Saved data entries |
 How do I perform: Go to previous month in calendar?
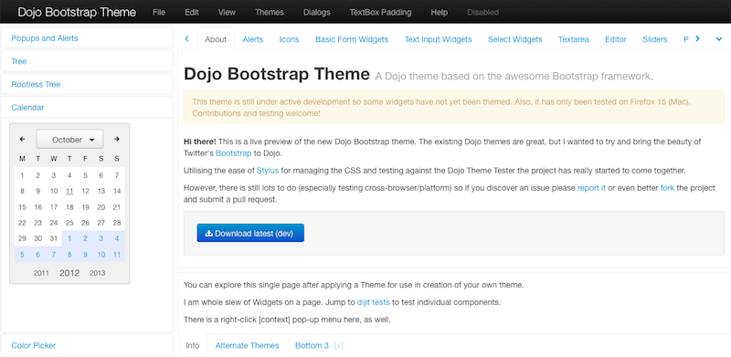(22, 140)
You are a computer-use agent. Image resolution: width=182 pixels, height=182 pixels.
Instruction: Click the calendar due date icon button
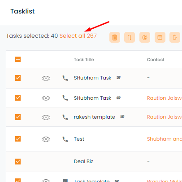pos(160,37)
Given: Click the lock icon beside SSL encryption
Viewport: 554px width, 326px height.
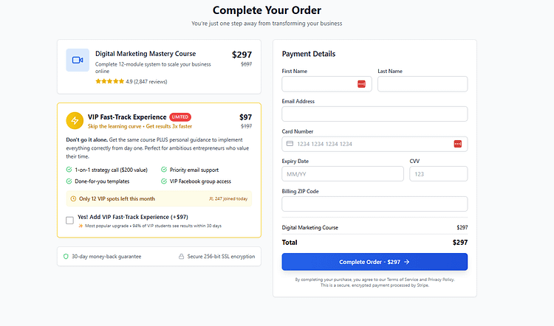Looking at the screenshot, I should (x=181, y=257).
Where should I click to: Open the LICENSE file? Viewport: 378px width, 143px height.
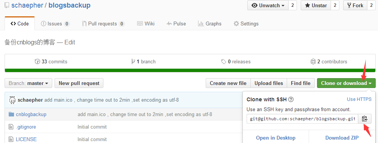(26, 139)
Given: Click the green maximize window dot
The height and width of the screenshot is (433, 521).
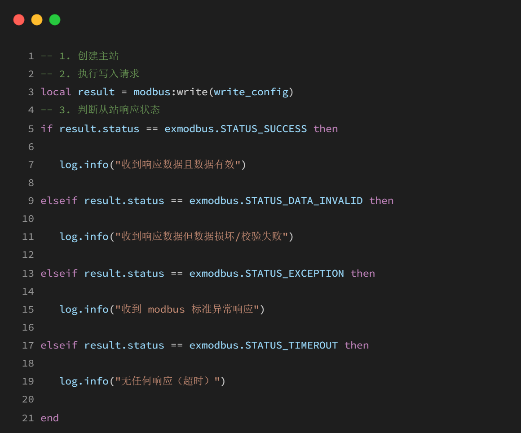Looking at the screenshot, I should (55, 20).
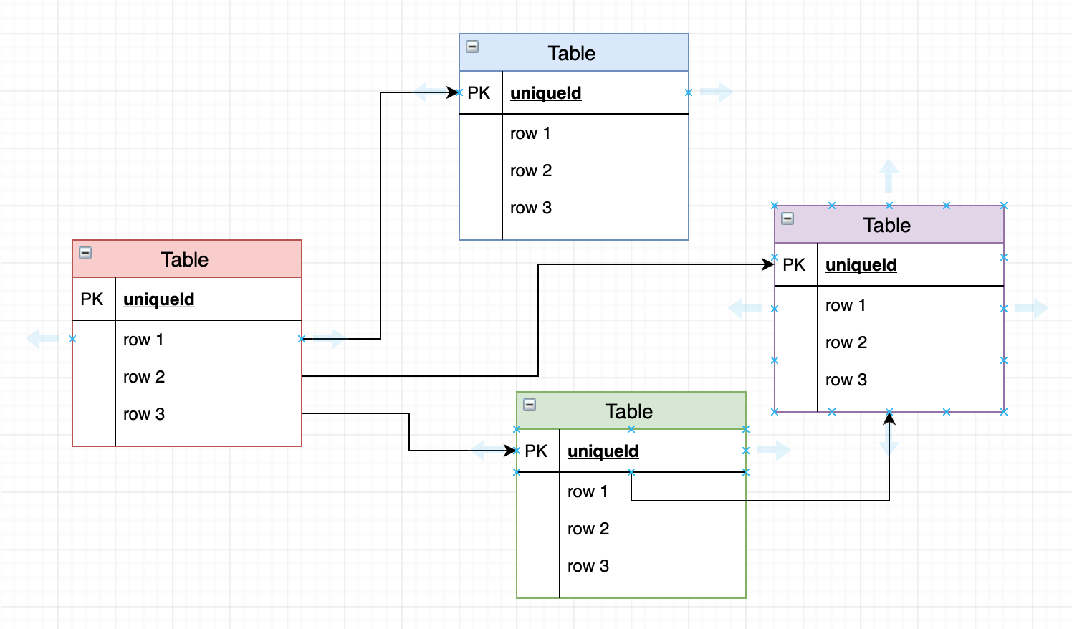Screen dimensions: 1072x629
Task: Click the blue arrow left of the purple table
Action: (x=743, y=307)
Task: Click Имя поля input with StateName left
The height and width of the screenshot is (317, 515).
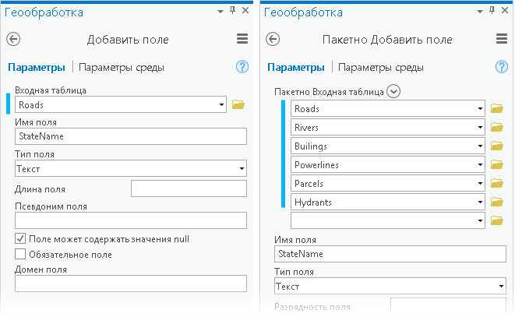Action: [131, 136]
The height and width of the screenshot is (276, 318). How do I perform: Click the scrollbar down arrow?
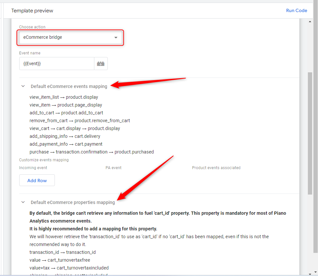point(310,273)
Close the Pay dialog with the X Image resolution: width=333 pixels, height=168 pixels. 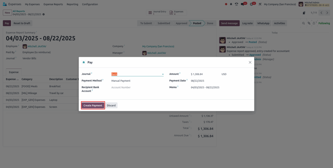(x=250, y=62)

Task requirements | The answer must consist only of the lines from the beginning of the entries above through the line that holds "Given: Click the lock", reproduced exactly and without pictures.

Solution |
 How do I perform: Go to previous month in calendar?
(22, 140)
You are a computer-use agent. Image resolution: width=182 pixels, height=182 pixels.
Instruction: Click the calendar due date icon button
pos(160,37)
Given: Click the lock icon beside SSL encryption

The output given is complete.